Be the first to know! News, product information, and events delivered straight to your inbox.

Sign Me Up →

 
Knowledgebase: Errors
Understanding XDMP-DBDUPURI exceptions, how they can occur and how to prevent them
25 April 2019 11:14 AM

Summary

An XDMP-DBDUPURI error will occur if the same URI occurs in multiple forests of the same database. This article explains how this condition can occur and describes a number of strategies to help prevent and fix them.

Under normal operating conditions, duplicate Uris are not allowed to occur, but there are ways that programmers and administrators can bypass the server safeguards. Since duplicate Uris are considered a form of corruption, any query that encounters one will fail and post an error similar to the following:

XDMP-DBDUPURI: URI /foo.xml found in forests Library06 and Library07

We will begin by exploring the different ways that duplicate Uris can be created. Once we understand how this situation can occur, we will discuss how to prevent it from happening in the first place.  We will also discuss ways to resolve the XDMP-DBDUPURI error when it does occur.

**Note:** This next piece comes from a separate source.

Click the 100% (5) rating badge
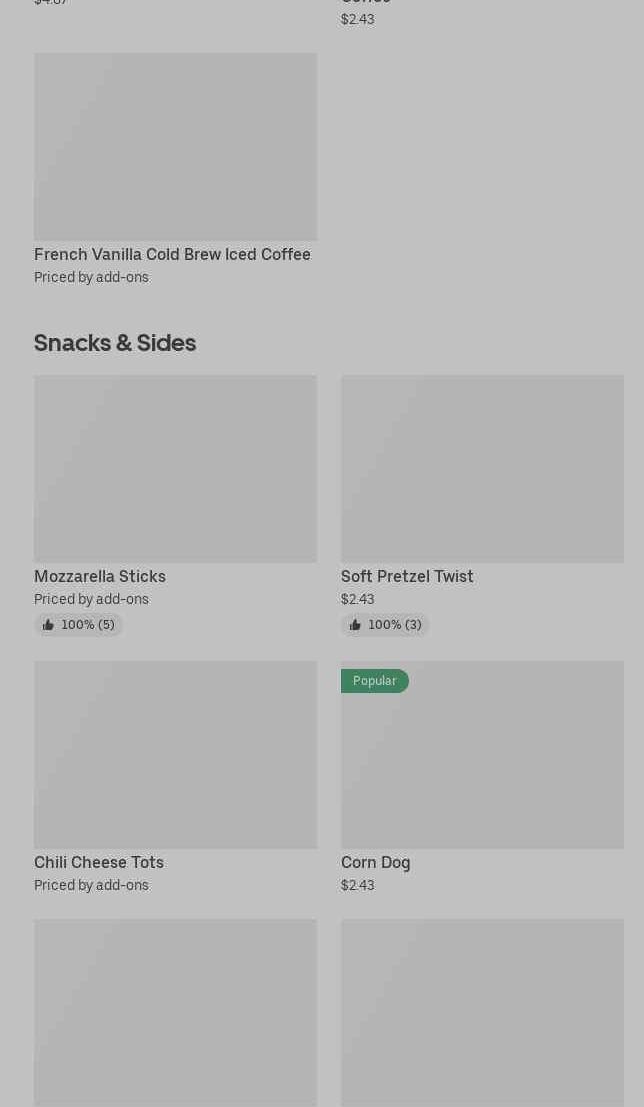The image size is (644, 1107). point(87,625)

How Administrators Can Cause Duplicate Uris

There are several administrative actions that can result in duplicate Uris:

1. By detaching a forest from its parent database (for administrative purposes - e.g., backup, restore) while allowing updates to continue on the database. If an update is committed to an Uri that exists on the detached forest, the database will create a new Uri on a different forest. When the forest is re-attached to the database, you will have duplicates of these Uris.

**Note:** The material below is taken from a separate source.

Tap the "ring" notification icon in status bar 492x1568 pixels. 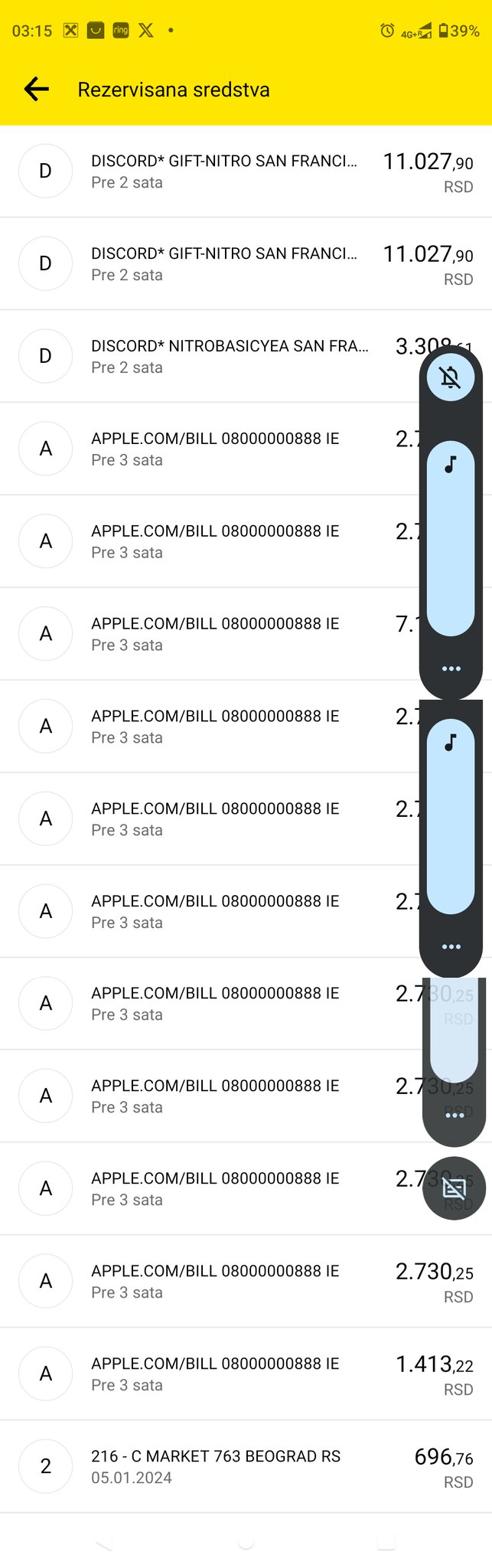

2. By detaching a forest from database-1 and then attaching it to database-2. Database-2 may already have some of the Uris that the new forest contains, including directory Uris such as "/".

3. By by doing a forest restore from forest-a to forest-b, where the database that contains forest-b already has some Uris that also exist on forest-a.

Prevention

To prevent case #1: Instead of detaching the forest to perform administrative operations, put the forests in read-only mode instead. You can do this by setting 'updates-allowed' to 'read-only' in the forest settings. This will let the database know that a given Uri exists, but will disallow updates on it, thus preventing any duplicates from beuing created.

Case #2 can be prevented by not using forest attach/detach for content migration between databases.  There are other alternatives such as replication.

The best way to avoid case #3 is by using database, rather then forest restore. If you must use forest restore, make sure to use an Admin API script that double-checks that any given forest backup is being restored to the corresponding restore target. Be sure to test your script thoroughly before deploying to production.

How Programmers Can Create Duplicate Uris

There are several ways that programmers can create duplicate Uris:

1. By using an xdmp:eval() to insert content with one or more forests set in the database option. We normally check whether a Uri exists in all forests before inserting, but xdmp:eval bypasses that safeguard.

2. By using the OUTPUT_FAST_LOAD option in the MapReduce connector.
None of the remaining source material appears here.